The assault on American higher education


If you have been following news about things happening on US university campuses, you might have got the impression that they are hotbeds of indoctrination and intolerance, where radical students have taken them over and are imposing a rigid orthodoxy in speech and thought. This is an image that is being widely promoted by the right-wing as part of their assault on higher education, as this article illustrates.

Why does a kid go to a major university these days?” said [Frank] Antenori, 51, a former Green Beret who served in the Arizona state legislature. “A lot of Republicans would say they go there to get brainwashed and learn how to become activists and basically go out in the world and cause trouble.”

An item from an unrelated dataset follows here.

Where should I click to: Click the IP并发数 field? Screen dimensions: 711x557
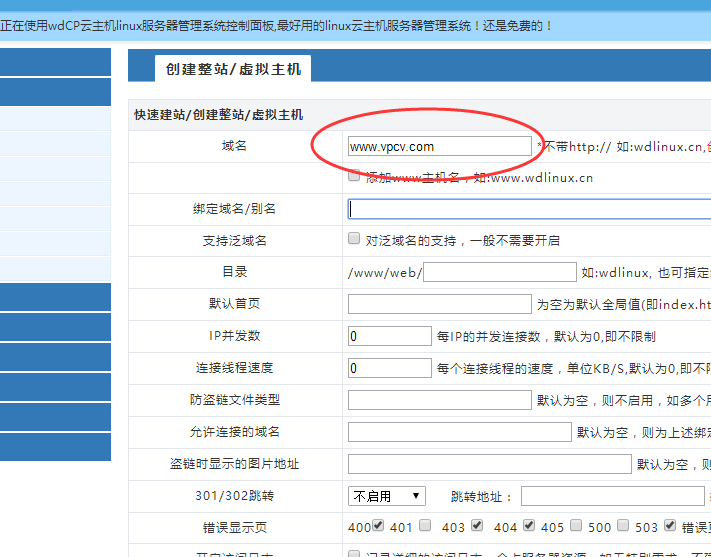point(389,336)
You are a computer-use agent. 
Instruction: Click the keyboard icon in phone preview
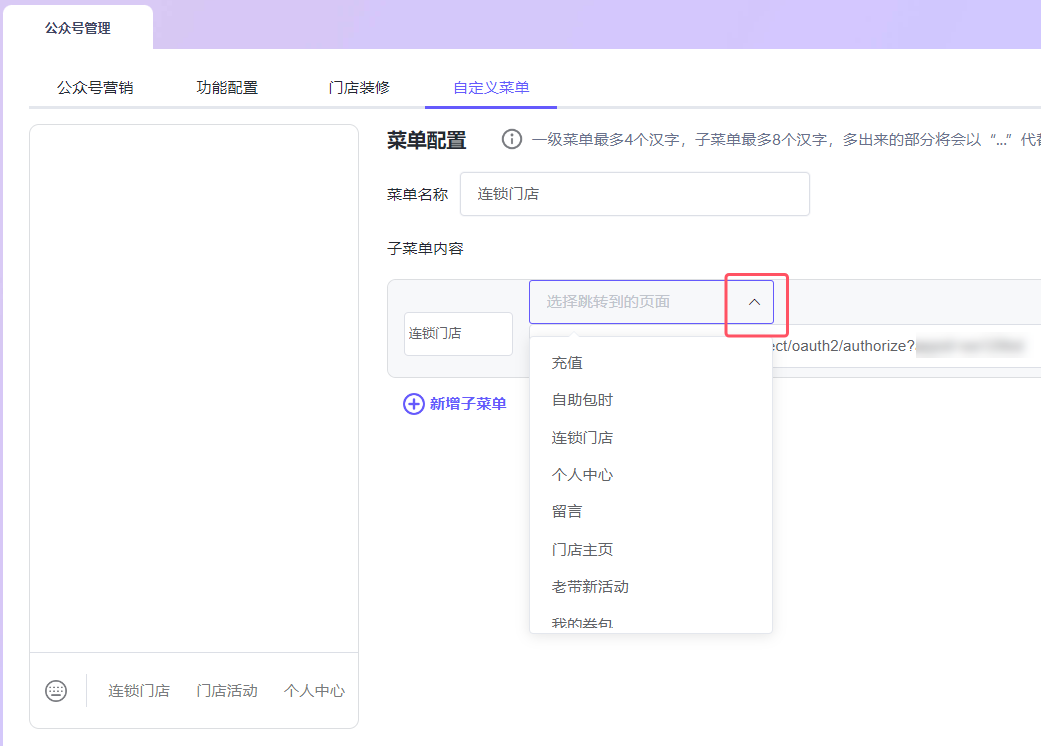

Antenori is part of an increasingly vocal campaign to transform higher education in America. Though U.S. universities are envied around the world, he and other conservatives want to reduce the flow of government cash to what they see as elitist, politically correct institutions that often fail to provide practical skills for the job market.

Though Trump has largely ignored higher education during his first year in office, his son Donald Trump Jr. recently excoriated universities during a speech in Texas, for which he was paid $100,000. On college campuses, he said, “Hate speech is anything that says America is a good country. That our founders were great people. That we need borders. Hate speech is anything faithful to the moral teachings of the Bible.”

Trump hit higher education hard in his first budget proposal, which called for sharp cuts to the federal work-study program, the National Institutes of Health and other programs that fund university research. The House recently approved a tax overhaul that would cut corporate rates while imposing a new tax on the endowments of many of the nation’s wealthiest universities and eliminating the deduction for student loan interest.

In a series of 23 Tweets, Noah Smith counters the bogus image that is being controversy about the intolerance and indoctrination on college campuses.

The people trying to paint this false picture have seized upon a few incidents to portray them as more widespread than they are. Smith points out that campuses have always pushed the limits on pretty much everything because they attract young idealists who envision a world that can be much better than the one that exists and are impatient to bring it into being. In their passion they will say and do things that outrage their elders. But it has always been thus and to act as if the current crop of students is out of control is to look back on the past with blinkers.

What this fake controversy manufactured by the right is trying to do is distract us from the fact that the right-wingers want nothing less than the dismantling of American higher education, since it is not seen as sufficiently subservient to the right-wing agenda. After all, why not? They have already attacked public K-12 education and they have successively undermined many of the other institutions that once used to be emblematic of American excellence: manufacturing, roads and highways, national parks, infrastructure, postal service, science, technology, etc., all in order to benefit a few.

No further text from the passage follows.